*Problem*: Aside from the pictures, the entries should be given again exactly.

*Information shown*:
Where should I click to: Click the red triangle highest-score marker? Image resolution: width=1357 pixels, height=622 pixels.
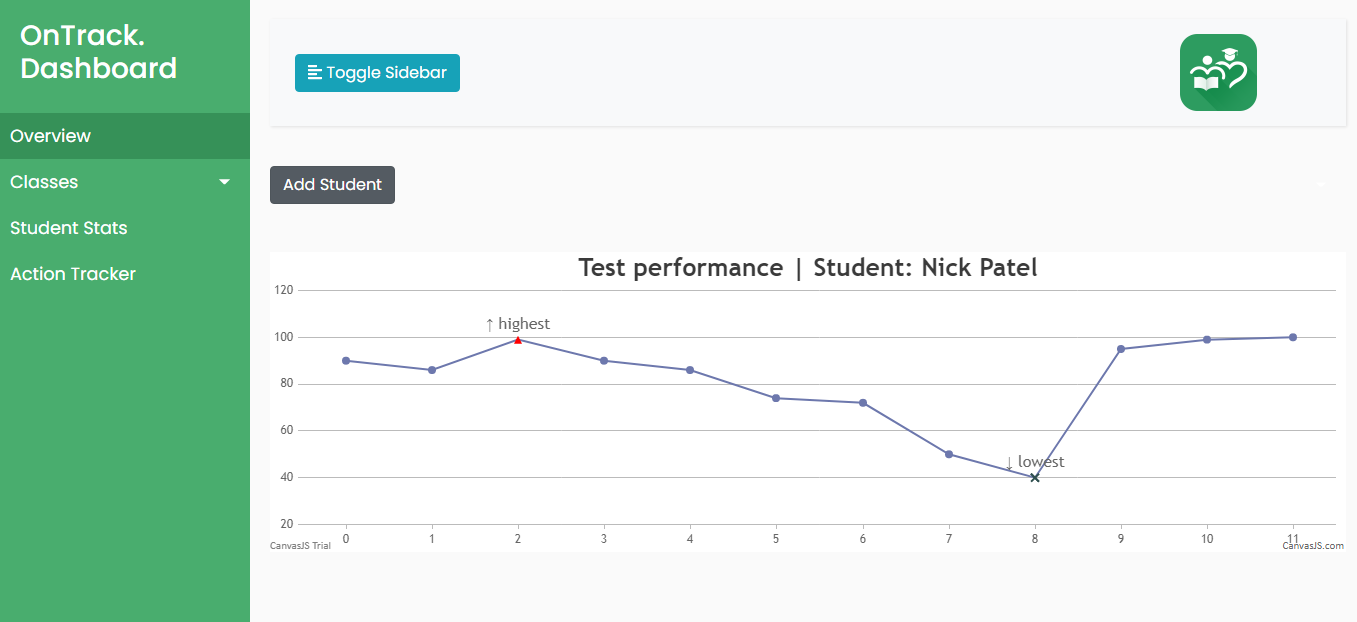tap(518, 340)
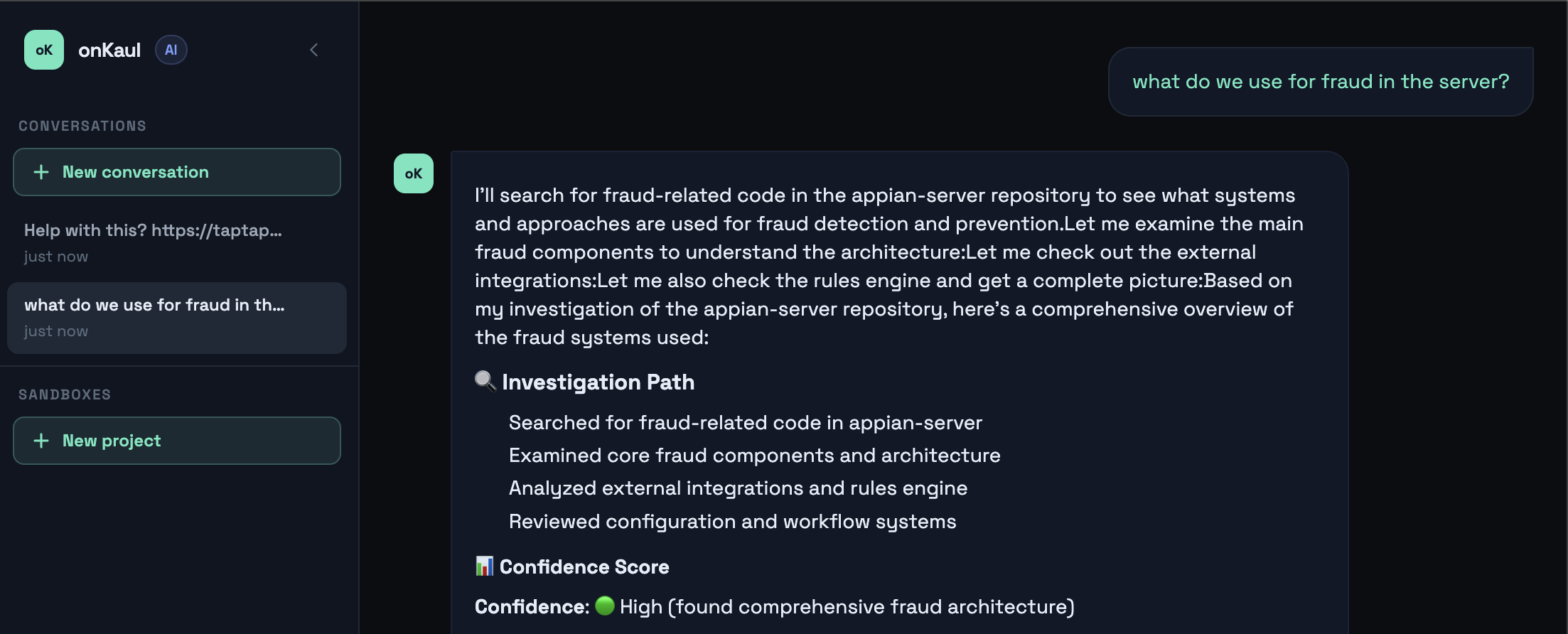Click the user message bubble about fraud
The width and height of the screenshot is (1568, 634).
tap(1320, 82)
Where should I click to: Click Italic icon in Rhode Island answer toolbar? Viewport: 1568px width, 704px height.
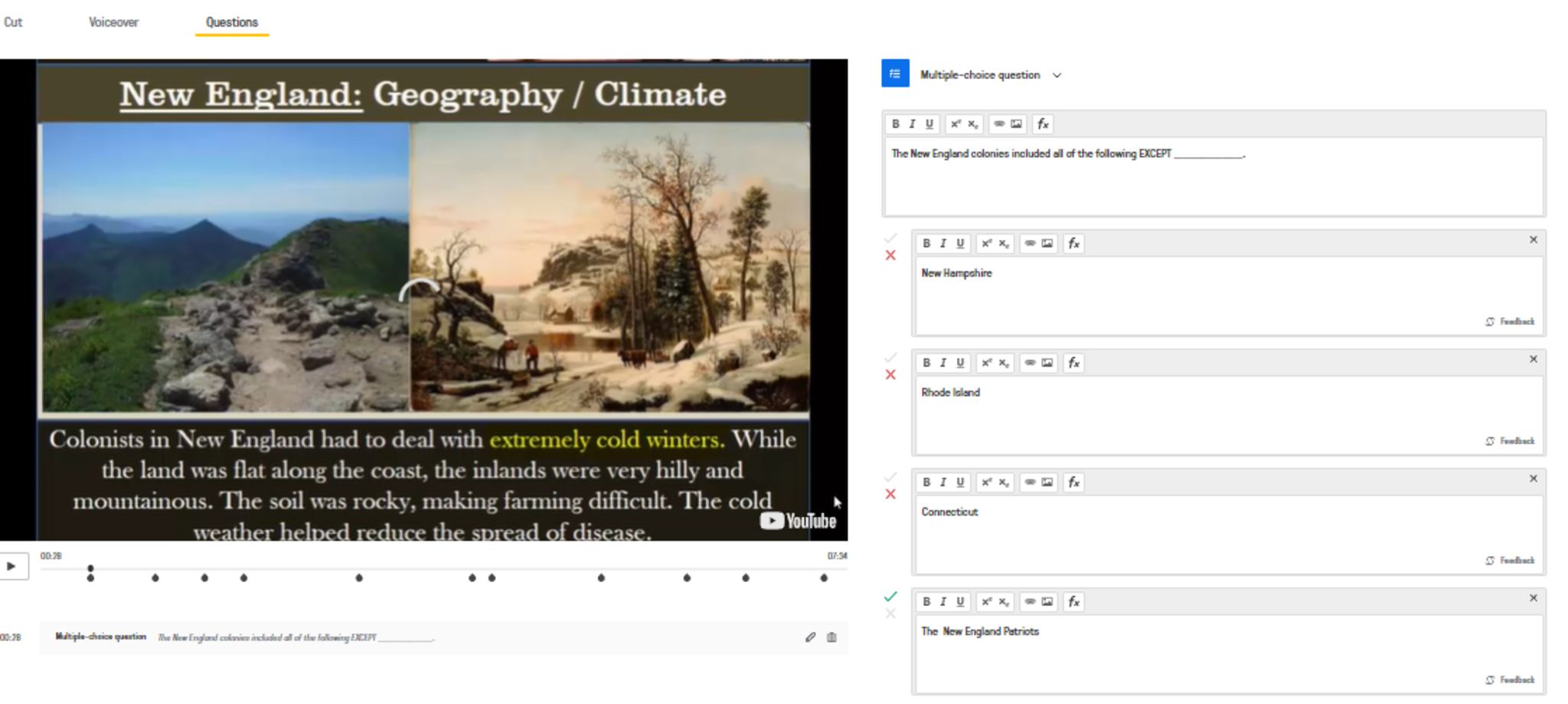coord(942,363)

*Task output*:
Where should I click to: Click the red triangle highest-score marker? Image resolution: width=1357 pixels, height=622 pixels.
tap(518, 340)
Click the user message bubble about fraud
The width and height of the screenshot is (1568, 634).
tap(1320, 82)
Where should I click to: Click Italic icon in Rhode Island answer toolbar? Viewport: 1568px width, 704px height.
coord(942,363)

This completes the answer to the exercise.